According to the stipulation agreement — which was filed with the Colorado Limited Gaming Control Commission (LGCC) and unanimously approved by the commission Thursday — from Dec. 1 to Dec. 16, sports bettors were able to place wagers through the MaximBet website without being geolocated, which allowed wagers outside of Colorado, in violation of state law.

MaximBet self-reported the issue to the Division of Gaming on Dec. 23, after a bettor made a call to the operator’s customer service department Dec. 18, “because he was unable to place a wager due to a failed location check.” When informed that bets must be made in Colorado, the customer “responded that had not been an issue previously,” according to the stipulation agreement.

Investigations launched

The customer service request triggered an internal investigation at MaximBet, which found “one high-probability case and four suspected cases” of bettors being able to place wagers outside of Colorado.

According to the stipulation agreement, MaximBet wrote to the Division of Gaming, “We discovered a technical conflict between our fraud management system and GeoComply system, which introduced an edge case scenario in which the back end system was not correctly verifying all GeoComply tokens, which had allowed one player to place bets without verification.”
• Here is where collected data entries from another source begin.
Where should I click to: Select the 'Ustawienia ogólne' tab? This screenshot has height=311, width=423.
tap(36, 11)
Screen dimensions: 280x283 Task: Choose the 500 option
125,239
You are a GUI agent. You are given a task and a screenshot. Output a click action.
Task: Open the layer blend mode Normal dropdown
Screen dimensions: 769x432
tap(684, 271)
MaximBet’s investigation, according to the agreement, found only customers using web browsers were able to place wagers without being geolocated, while its “apps remained functioning as expected.” MaximBet said 29 customers placed wagers without being geolocated during that time, but “believed they could reasonably eliminate 25 patrons whose IP addresses had an association with Colorado,” and that those customers had been geolocated in Colorado since MaximBet “implemented a permanent fix” to address the lapse in geolocation.
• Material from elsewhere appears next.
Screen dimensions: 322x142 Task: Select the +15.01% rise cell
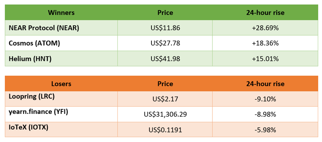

An investigation by the Division of Gaming, however, noted that MaximBet’s “analysis to determine the scope of the geolocation issues made the assumption that any patron who had placed a wager and been successfully in Colorado continued to place their wagers in Colorado during the system error” and that MaximBet “had no way to confirm this assumption.” Those bettors, even though they previously made wagers in Colorado, could have and may have made wagers outside of Colorado at any time during the 16-day window, because they were not being geolocated.
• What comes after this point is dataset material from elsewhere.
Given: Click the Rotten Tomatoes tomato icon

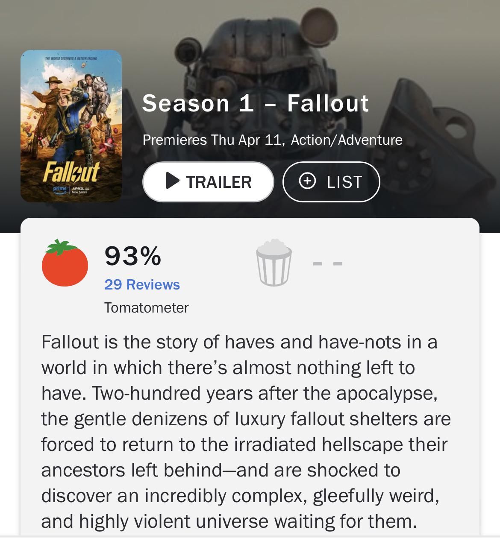Looking at the screenshot, I should [64, 264].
MaxmBet’s investigation identified four bettors who “could not be ruled out as placing bets outside of Colorado.” Those bettors had addresses from Hickory, North Carolina; Pittsburgh, Pennsylvania; the Bronx, New York; and Portsmouth, New Hampshire. The initial bettor who contacted customer support had the North Carolina address, but Division of Gaming investigators were not able to contact the individual despite “several attempts.” The bettors from Pittsburgh and New Hampshire spoke with Division of Gaming investigators and “confirmed they were in Colorado when they placed their sports betting wagers.” The New York bettor was not reached by Division of Gaming investigators.

The Division of Gaming investigation also found that the average number of geolocation transactions logged in November and December through the MaximBet website, outside of the 16 days where geolocation was disabled, was 416 per day, and that the average number of failed geolocation transactions per day during that time was 21. The Division of Gaming therefore contended that an estimated 336 failed geolocation checks during the 16-day period could have occurred.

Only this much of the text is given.